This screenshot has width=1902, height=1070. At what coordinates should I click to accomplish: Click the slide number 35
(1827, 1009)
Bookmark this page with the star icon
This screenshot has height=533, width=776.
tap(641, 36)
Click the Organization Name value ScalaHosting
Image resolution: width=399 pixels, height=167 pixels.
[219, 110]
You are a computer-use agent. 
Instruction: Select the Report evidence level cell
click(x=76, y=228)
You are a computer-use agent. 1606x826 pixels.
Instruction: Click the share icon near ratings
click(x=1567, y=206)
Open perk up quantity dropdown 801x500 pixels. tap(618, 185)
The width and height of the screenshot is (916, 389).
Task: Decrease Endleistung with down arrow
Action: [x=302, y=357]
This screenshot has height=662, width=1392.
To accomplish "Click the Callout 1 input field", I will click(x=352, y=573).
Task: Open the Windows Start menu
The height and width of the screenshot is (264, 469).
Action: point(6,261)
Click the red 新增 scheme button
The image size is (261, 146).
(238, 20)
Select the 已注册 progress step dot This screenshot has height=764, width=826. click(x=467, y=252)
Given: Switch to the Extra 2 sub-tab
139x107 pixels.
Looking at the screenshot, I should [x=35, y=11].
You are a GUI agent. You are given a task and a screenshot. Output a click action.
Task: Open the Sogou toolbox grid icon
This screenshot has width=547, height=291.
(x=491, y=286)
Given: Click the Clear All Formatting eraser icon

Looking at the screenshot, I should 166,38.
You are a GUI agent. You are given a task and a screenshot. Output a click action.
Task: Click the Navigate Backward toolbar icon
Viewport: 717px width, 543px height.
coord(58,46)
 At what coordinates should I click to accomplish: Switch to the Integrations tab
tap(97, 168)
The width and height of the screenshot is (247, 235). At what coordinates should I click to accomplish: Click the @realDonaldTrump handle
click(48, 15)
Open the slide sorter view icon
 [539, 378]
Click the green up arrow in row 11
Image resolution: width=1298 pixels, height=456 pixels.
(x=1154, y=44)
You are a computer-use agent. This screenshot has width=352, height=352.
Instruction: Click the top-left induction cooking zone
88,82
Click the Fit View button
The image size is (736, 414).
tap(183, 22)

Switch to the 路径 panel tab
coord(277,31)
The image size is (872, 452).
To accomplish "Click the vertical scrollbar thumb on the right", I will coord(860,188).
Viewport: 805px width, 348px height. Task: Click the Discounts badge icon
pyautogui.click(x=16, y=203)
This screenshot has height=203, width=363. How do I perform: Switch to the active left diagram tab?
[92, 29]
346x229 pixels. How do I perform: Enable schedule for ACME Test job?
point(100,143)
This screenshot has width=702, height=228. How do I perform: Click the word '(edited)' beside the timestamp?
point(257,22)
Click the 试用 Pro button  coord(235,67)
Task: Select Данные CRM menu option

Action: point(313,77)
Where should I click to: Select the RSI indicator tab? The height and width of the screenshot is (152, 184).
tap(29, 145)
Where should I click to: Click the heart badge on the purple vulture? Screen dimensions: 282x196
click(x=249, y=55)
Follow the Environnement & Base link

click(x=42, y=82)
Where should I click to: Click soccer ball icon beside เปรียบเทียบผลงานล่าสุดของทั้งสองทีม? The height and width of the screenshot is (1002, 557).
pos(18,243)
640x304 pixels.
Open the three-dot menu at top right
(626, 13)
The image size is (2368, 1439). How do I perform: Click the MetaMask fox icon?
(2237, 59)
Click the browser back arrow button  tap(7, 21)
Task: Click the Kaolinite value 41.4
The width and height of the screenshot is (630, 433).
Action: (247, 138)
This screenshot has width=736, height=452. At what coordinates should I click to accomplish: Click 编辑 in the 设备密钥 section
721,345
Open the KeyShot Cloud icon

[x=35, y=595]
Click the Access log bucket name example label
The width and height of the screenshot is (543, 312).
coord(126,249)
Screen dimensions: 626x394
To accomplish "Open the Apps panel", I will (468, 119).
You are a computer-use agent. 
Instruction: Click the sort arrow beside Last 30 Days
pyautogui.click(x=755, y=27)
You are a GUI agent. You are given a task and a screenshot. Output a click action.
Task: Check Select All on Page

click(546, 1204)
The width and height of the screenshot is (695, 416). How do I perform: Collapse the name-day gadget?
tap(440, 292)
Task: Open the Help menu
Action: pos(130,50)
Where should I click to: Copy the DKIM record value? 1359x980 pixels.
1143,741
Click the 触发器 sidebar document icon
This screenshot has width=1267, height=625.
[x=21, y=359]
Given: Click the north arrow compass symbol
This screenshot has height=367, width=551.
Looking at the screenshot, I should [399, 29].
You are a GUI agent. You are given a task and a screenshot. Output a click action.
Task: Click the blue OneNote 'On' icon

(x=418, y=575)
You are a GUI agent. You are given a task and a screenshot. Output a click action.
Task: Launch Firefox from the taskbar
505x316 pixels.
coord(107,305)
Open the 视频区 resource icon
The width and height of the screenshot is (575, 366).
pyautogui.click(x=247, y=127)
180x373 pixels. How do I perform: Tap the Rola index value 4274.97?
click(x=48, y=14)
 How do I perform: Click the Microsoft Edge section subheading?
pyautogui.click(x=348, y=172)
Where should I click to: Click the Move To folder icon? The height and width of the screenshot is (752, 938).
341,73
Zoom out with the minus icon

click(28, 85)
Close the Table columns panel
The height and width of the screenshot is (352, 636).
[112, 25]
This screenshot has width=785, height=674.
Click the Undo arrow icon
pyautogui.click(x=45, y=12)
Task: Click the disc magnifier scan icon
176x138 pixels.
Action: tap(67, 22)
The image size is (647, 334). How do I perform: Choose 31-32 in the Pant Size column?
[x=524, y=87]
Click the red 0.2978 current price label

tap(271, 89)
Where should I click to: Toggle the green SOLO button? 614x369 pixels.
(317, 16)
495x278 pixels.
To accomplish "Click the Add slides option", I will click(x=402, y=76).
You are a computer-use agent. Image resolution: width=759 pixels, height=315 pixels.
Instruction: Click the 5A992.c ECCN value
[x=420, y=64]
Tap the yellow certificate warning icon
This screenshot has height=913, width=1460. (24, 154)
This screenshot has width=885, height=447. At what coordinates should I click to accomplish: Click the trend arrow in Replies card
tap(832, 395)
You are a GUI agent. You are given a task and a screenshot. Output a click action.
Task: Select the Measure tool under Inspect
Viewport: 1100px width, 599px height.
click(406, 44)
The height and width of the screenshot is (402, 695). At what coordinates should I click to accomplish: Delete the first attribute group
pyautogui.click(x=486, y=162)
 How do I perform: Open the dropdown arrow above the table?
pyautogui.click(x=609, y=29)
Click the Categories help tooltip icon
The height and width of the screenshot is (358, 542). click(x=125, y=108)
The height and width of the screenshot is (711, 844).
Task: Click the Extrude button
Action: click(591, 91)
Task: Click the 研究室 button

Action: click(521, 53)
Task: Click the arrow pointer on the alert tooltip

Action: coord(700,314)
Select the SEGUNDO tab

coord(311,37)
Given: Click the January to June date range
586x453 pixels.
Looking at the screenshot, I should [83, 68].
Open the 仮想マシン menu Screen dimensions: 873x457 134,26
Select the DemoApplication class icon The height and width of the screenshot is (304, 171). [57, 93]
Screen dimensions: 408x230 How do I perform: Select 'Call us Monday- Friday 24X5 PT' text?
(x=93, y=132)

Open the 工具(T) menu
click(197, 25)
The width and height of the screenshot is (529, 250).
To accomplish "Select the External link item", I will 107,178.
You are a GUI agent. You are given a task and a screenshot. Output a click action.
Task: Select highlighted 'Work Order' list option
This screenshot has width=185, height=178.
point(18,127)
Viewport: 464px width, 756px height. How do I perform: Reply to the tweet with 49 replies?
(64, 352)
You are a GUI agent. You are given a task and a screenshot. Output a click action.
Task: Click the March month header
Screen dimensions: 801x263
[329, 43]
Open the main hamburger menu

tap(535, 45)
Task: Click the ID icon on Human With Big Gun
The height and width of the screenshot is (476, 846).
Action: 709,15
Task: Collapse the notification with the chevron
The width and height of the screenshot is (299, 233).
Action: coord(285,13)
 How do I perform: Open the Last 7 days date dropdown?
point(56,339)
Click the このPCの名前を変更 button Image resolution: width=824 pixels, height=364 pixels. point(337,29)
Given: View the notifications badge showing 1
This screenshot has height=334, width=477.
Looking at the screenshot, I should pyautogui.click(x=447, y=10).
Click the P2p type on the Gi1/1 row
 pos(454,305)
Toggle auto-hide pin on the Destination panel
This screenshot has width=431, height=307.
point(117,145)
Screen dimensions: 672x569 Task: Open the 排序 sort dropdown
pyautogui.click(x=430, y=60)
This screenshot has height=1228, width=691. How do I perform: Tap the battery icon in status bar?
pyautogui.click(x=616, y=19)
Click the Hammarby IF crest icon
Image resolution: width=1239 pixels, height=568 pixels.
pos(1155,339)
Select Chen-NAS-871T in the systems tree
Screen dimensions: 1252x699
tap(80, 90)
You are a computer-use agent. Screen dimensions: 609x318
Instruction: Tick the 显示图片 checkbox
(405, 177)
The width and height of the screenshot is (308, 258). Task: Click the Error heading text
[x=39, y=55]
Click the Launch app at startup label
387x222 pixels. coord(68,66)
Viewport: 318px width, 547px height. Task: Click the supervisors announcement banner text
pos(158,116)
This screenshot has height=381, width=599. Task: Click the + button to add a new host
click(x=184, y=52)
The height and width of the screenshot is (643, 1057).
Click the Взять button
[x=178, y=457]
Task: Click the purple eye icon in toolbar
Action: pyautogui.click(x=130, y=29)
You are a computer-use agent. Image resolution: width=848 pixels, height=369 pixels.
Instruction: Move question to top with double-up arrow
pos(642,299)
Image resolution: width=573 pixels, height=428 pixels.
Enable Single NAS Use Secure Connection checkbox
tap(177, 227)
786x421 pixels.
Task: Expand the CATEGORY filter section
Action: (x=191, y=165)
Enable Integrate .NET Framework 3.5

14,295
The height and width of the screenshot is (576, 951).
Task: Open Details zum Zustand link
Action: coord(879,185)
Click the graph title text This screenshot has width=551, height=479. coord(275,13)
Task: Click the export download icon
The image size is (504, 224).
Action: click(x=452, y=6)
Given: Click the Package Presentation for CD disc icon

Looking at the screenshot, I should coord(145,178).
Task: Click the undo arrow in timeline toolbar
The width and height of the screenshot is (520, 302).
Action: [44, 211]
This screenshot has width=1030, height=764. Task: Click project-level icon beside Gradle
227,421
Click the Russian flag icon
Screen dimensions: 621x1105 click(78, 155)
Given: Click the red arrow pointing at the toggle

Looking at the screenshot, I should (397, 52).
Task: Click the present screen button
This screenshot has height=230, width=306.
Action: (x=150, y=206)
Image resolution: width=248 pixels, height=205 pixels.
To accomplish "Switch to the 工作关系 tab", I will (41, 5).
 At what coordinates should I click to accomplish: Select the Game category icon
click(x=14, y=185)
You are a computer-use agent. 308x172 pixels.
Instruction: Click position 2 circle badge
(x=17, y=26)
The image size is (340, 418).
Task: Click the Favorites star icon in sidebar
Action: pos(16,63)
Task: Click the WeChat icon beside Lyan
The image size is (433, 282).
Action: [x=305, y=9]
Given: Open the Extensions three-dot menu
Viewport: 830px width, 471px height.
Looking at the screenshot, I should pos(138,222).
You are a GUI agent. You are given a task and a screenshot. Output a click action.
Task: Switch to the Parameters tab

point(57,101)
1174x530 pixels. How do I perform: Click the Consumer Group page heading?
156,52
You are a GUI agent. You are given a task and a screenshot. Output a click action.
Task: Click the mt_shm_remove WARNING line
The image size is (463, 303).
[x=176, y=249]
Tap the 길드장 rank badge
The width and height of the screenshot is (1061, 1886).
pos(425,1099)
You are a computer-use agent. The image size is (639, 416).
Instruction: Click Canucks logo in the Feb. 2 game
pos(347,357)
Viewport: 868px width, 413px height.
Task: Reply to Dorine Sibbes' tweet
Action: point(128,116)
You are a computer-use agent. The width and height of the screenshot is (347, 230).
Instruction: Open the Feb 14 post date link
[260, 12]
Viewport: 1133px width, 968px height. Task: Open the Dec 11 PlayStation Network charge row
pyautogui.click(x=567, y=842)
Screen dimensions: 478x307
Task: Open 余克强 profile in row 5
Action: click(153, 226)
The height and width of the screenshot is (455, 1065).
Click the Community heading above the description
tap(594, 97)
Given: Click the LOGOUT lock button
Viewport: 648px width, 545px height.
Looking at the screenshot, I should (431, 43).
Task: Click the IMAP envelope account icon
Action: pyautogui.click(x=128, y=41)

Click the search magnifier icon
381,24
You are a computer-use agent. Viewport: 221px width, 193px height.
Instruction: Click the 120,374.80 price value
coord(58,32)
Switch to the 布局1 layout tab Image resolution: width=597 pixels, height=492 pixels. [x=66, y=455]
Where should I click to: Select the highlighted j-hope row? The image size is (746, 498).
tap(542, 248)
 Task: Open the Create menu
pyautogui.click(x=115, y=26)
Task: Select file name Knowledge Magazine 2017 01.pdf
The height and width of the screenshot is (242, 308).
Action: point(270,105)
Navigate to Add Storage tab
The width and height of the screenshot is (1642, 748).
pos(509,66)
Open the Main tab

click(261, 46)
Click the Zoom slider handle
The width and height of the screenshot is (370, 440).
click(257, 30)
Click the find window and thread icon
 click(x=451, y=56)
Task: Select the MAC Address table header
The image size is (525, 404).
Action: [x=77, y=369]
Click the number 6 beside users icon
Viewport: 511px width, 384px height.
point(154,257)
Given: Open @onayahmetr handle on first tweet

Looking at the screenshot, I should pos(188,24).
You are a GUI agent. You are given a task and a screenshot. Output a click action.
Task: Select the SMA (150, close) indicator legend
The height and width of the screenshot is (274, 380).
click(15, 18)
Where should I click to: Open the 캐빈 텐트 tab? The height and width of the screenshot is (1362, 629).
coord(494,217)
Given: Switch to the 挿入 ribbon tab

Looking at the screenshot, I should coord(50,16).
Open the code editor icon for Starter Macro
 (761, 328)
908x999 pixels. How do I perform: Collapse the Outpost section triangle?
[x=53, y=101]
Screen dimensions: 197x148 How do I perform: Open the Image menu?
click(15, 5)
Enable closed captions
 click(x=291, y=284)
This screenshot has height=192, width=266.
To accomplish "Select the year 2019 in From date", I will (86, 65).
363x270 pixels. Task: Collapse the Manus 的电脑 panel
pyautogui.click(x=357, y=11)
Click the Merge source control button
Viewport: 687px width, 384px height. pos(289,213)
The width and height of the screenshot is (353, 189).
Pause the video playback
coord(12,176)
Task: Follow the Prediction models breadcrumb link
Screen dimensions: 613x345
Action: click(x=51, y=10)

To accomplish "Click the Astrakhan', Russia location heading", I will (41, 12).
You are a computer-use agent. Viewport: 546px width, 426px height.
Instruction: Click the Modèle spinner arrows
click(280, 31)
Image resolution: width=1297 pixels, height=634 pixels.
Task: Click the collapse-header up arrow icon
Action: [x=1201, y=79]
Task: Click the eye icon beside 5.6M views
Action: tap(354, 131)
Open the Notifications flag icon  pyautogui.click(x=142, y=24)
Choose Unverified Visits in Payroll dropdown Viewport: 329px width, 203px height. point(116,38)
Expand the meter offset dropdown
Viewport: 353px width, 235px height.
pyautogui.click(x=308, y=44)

———

About this exercise: Nothing but the lines from the start of the data above through the line with "This screenshot has height=662, width=1392." should appear in your answer, copied exactly.

Solution to the exercise:
This screenshot has width=1902, height=1070. At what coordinates should I click to accomplish: Click the slide number 35
(1827, 1009)
Bookmark this page with the star icon
This screenshot has height=533, width=776.
tap(641, 36)
Click the Organization Name value ScalaHosting
Image resolution: width=399 pixels, height=167 pixels.
[219, 110]
You are a computer-use agent. 
Instruction: Select the Report evidence level cell
click(x=76, y=228)
You are a computer-use agent. 1606x826 pixels.
Instruction: Click the share icon near ratings
click(x=1567, y=206)
Open perk up quantity dropdown 801x500 pixels. tap(618, 185)
The width and height of the screenshot is (916, 389).
Task: Decrease Endleistung with down arrow
Action: [x=302, y=357]
This screenshot has height=662, width=1392.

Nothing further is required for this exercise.